Tuesday, September 18, 2001

Chaos, Fractals, and Complexity

Ten years ago I was spending the days studying geologic information and the late evenings analyzing stock charts. One day it occurred to me that well logs and sea level curves had similar patterns. It later became obvious to me that the patterns on the geologic information resembled the patterns on stock charts. What did these things have in common? Nothing that I've ever determined except "sameness in form". This made me curious.

In 1987, James Gleick published a book called Chaos. This book brought knowledge of a new science to the masses. An excerpt.....
"Where chaos begins, classical science stops. For as long as the world has had physicists inquiring into the laws of nature, it has suffered a special ignorance about disorder in the atmosphere, in the turbulent sea, in the fluctuations of wildlife populations, in the oscillations of the heart and the brain. The irregular side of nature, the discontinuous and erratic side---these have been puzzles to science, or worse, monstrosities. But in the 1970s a few scientists in the United States and Europe began to find a way through disorder. They were mathematicians, physicists, biologists, chemists, all seeking connections between different kinds of irregularity."
http://www.around.com/chaos.html

Chaos theory and complexity are being studied in every imaginable field integrating science and mathematics.

Try it.
Please carry on the post about chaos, fractals, and complexity from the point where it ends. None of the material has any bearing on this.

Dataset content.

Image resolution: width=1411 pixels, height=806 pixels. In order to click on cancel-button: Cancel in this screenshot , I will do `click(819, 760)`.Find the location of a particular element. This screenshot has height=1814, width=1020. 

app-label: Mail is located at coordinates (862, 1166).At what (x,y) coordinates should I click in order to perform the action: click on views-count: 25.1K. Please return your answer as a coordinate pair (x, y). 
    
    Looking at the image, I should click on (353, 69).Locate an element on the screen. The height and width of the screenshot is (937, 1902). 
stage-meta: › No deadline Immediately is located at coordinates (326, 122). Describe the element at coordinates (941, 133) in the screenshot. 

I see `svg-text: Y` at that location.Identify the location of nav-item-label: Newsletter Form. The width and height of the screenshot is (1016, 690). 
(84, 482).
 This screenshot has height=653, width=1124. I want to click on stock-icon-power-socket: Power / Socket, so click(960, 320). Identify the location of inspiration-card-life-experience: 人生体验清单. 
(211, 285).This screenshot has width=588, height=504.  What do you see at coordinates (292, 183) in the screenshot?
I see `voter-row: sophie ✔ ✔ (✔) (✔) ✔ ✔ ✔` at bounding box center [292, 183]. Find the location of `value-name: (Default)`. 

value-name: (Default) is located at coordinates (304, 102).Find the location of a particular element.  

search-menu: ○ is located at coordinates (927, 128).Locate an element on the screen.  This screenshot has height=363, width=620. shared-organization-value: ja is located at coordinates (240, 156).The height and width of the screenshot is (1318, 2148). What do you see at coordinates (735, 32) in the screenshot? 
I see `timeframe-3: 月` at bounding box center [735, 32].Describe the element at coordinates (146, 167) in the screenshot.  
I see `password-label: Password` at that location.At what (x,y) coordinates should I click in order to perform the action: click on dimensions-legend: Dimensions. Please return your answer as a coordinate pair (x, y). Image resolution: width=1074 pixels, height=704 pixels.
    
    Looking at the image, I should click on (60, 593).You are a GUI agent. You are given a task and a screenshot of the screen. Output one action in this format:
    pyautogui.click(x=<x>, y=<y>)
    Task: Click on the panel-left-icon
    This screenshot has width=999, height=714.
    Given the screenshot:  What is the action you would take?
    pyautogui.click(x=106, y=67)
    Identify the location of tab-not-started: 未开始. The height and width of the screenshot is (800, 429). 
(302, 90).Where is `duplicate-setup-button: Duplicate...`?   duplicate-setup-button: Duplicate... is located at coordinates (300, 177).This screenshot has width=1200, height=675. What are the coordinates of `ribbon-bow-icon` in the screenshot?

Reply.
http://www.santafe.edu/sfi/organization/vision.html

In 1988, I attended a seminar on chaos theory. From that point on, I was forever curious about the relationship between "things" and mathematical algorithms. The most interesting to me has been the "s-curve" or logistic equation. We've all seen S-curves representing many things. Its first breakthrough was in studying population growth in various species.
http://thesaurus.maths.org/dictionary/map/word/2129?PHPSESSID=2d169eb0cb114d58ebca8a2a51675771

This pattern seemed to appear constantly in stock charts.... especially on "moving averages".

Fractals are similar patterns that repeat in a variety of scales. Fractals appear naturally
in living and non-living things. Heartbeats create fractal patterns...snowflakes, clouds,
and the stock market.
http://library.thinkquest.org/3493/

This self-study of chaos and complexity has led me through over thirty books on the subject. I can't say I understand more than 10% of it, but it continues to be fascinating.